Selasa, 12 Desember 2017

Adaktif Kelobotisme

Langit senantiasa melihatmu, melindungimu, bergurau kepadamu bahwa sebentar lagi ia akan merintik, namun kenyataannya tidak sama sekali, ia berbohong, dan kamu pun dengan mudahnya percaya, namun terkadang langit tiba-tiba mengguyur deras disaat matahari masih bersinar cerah, ada kalanya semua itu terjadi, langit memang seperti itu, sama sepertimu, setiap hal yang melekat pada dirimu tak bisa sepenuhnya dipercayai, kadang gurau masih tersimpan dibalik 99% rasa yang sudah hampir percaya, canda tawa yang kau berikan kadang tersirat luka didalamnya, bahagia yang dirasakan kadang berakhir dengan kesedihan, kau mahluk yang sangat sulit untuk ditelaah, dimengerti, atau dipahami, terlalu banyak kata analogi yang tak bisa aku mengerti.

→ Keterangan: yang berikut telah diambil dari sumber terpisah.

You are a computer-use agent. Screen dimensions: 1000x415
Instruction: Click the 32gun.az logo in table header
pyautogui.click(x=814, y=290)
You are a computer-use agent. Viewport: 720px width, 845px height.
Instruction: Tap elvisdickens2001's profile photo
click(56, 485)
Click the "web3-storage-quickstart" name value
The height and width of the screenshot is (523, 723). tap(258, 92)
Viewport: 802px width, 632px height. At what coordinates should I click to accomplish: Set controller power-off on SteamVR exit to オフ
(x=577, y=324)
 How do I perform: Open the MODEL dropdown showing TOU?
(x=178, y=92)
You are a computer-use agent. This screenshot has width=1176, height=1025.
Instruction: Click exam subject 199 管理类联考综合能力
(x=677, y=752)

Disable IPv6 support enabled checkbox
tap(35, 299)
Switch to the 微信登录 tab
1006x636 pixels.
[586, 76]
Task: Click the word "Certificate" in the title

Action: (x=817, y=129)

Mendung teduh yang mencipta banyak kisah


 Layaknya awan, kau adalah properti semesta yang berharga.


Namun ketika kau tiba-tiba menghilang dari tatapku, kau selalu membuatku khawatir, menyebabkan aku selalu mengirim pesan berkali-kali, menelfonmu untuk hanya sekedar memastikan kabar pesonamu, namun tak satu pun dering telepon kau balas dengan suaramu, pesan yang aku kirim juga tak berbalas, bahkan untuk membentuk tanda bahwa pesan yang kukirim telah kau baca pun tidak ada, sampai akhirnya dilangit yang cerah kala itu, aku melihatmu sedang merajut bahagia dengan candaan sebagai bahan utamanya, kau bersamanya sedang dengan asyiknya saling bertatap dan diselingi gambaran raut bahagia, benar saja kau memang sedang bahagia, dan benar saja, aku sedang berdiri ditikam rasa sakit dalam hati, melihatmu bersenda gurau adalah jawaban paling tepat atas segala sakit yang aku dapat.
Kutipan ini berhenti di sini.